Asian/Pacific American Award for Literature to honor and recognize individual work about Asian/Pacific Americans and their heritage, based on literary and artistic merit. Sponsored by the Asian Pacific American Library Association (APALA).


American Indian Youth Literature Award to identify and honor the very best writing and illustrations by and about American Indians. Books selected to receive the award will present American Indians in the fullness of their humanity in the present and past contexts.  Sponsored by the American Indian Library Association (AILA). This award is presented every two years and will be announced next in 2018.


Sydney Taylor Book Award  presented annually to outstanding books for children and teens that authentically portray the Jewish experience. Sponsored by the Association of Jewish Libraries (AJL).
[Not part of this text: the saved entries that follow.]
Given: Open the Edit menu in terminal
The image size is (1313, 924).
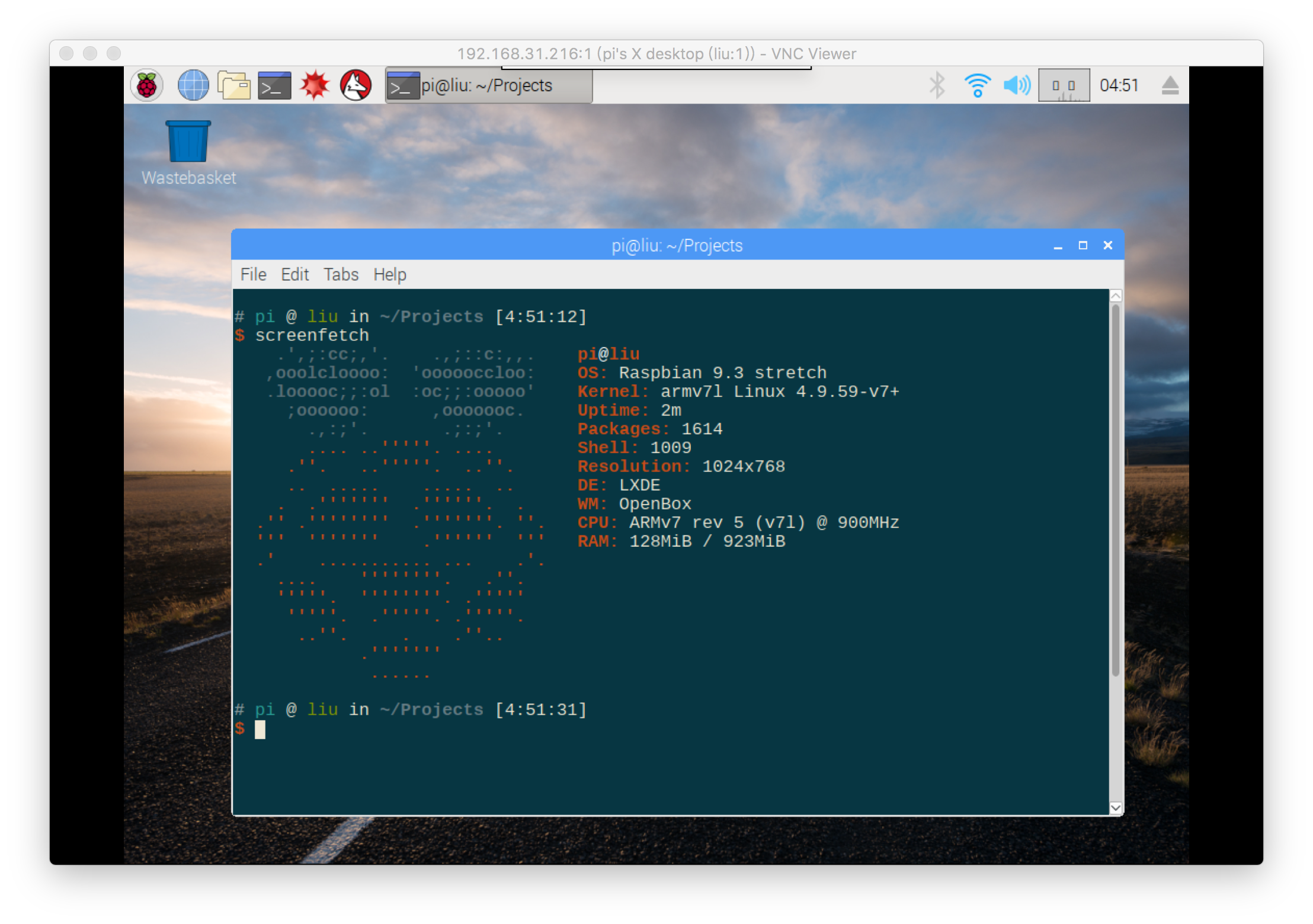Looking at the screenshot, I should (x=294, y=275).
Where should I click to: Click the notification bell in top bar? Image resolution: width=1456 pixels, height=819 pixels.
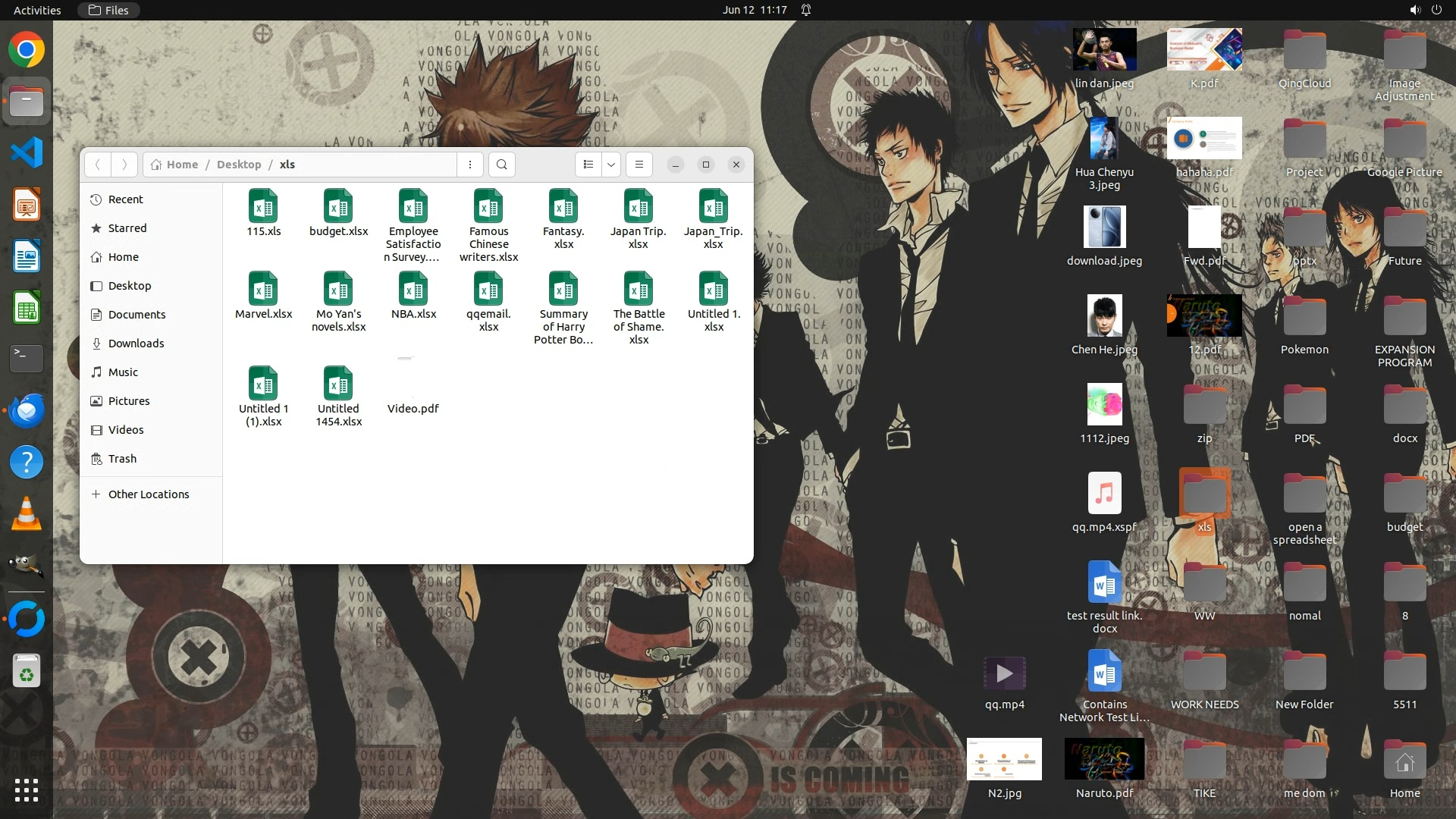(806, 10)
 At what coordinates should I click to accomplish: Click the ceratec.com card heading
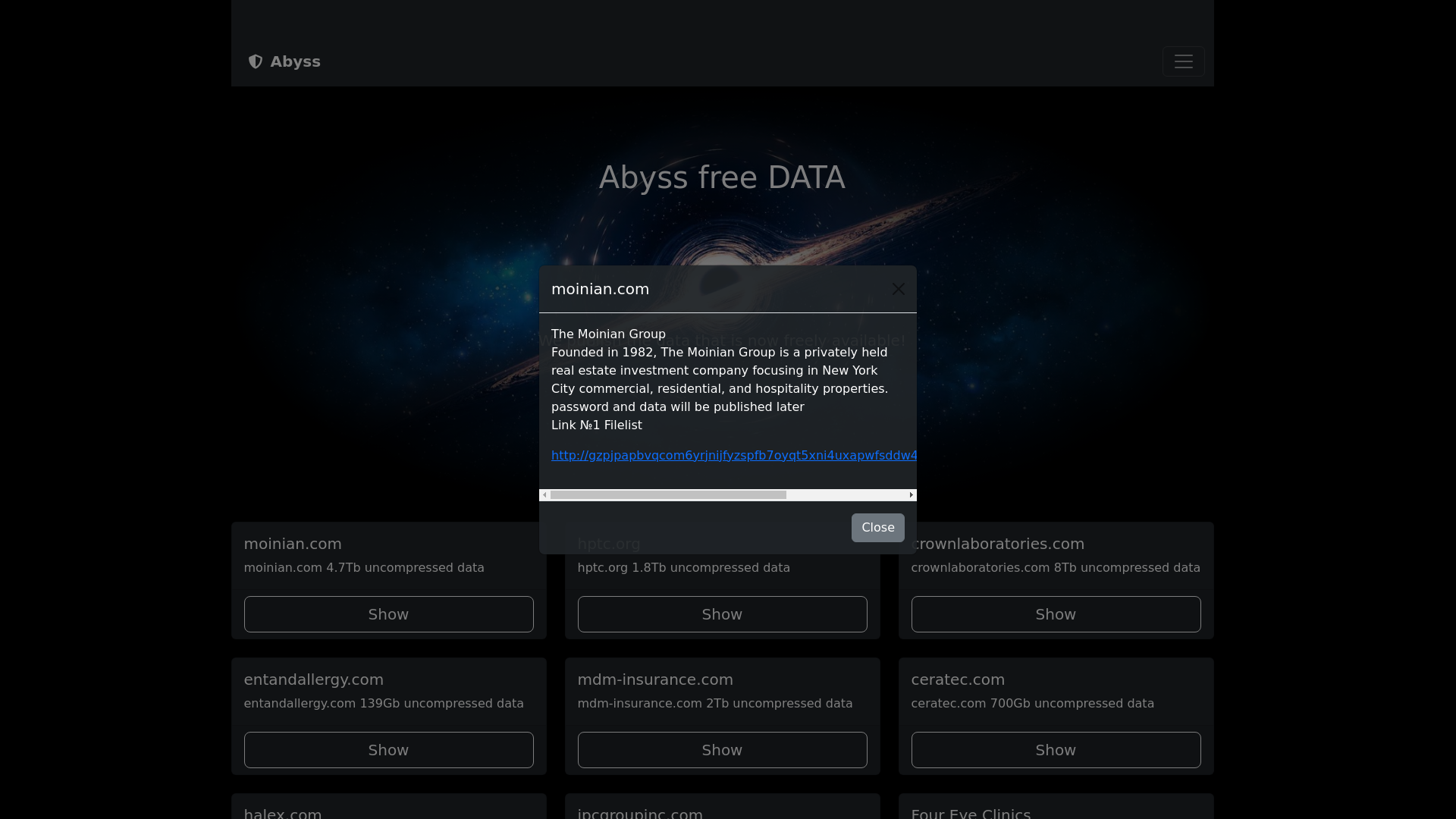(958, 679)
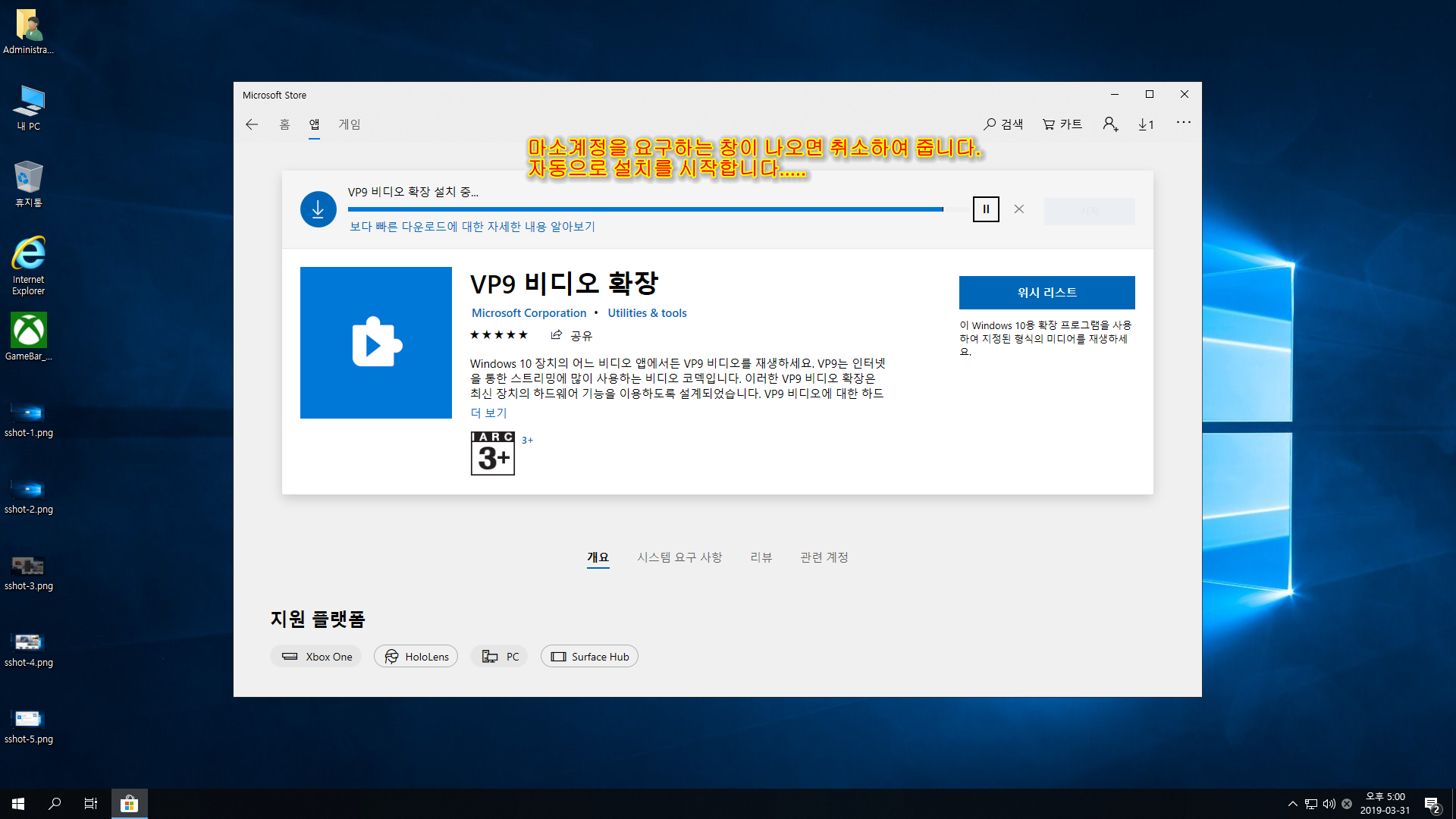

Of all of these awards, the Coretta Scott King, Pura Belpré, Asian/Pacific American and American Indian Youth Literature Awards are notably all for books created by people of those communities, about their own experience.  Over the years, I've heard the following questions repeatedly, largely from White people: “Shouldn’t any book about [a marginalized race] be eligible if it is the best portrayal of that experience?” or “Shouldn’t any book by an author of [a marginalized race] be eligible because it promotes an author of color?”  In fact, I have asked these questions myself during my career, and, gratefully, been reminded by White colleagues that either question misses the point. Organizations of librarians from marginalized communities take the lead on these awards, and the last thing they need is to explain how sorely these awards are still needed to well-intentioned White people. Yet they do.  Marc Aronson’s Slippery Slopes and Proliferating Prizes back in 2001 and Andrea Davis Pinkney’s response echoes today’s post-election railing against identity politics.

While I applaud all the youth media award winning authors and illustrators, you will always hear me clap the strongest for #OwnVoices book awards.   Please buy these books, and share the news, especially for those without a presence at the ALA Youth Media Awards press conference. These are meaningful awards deserving of everyone’s attention, and White people can do a better job of holding them up.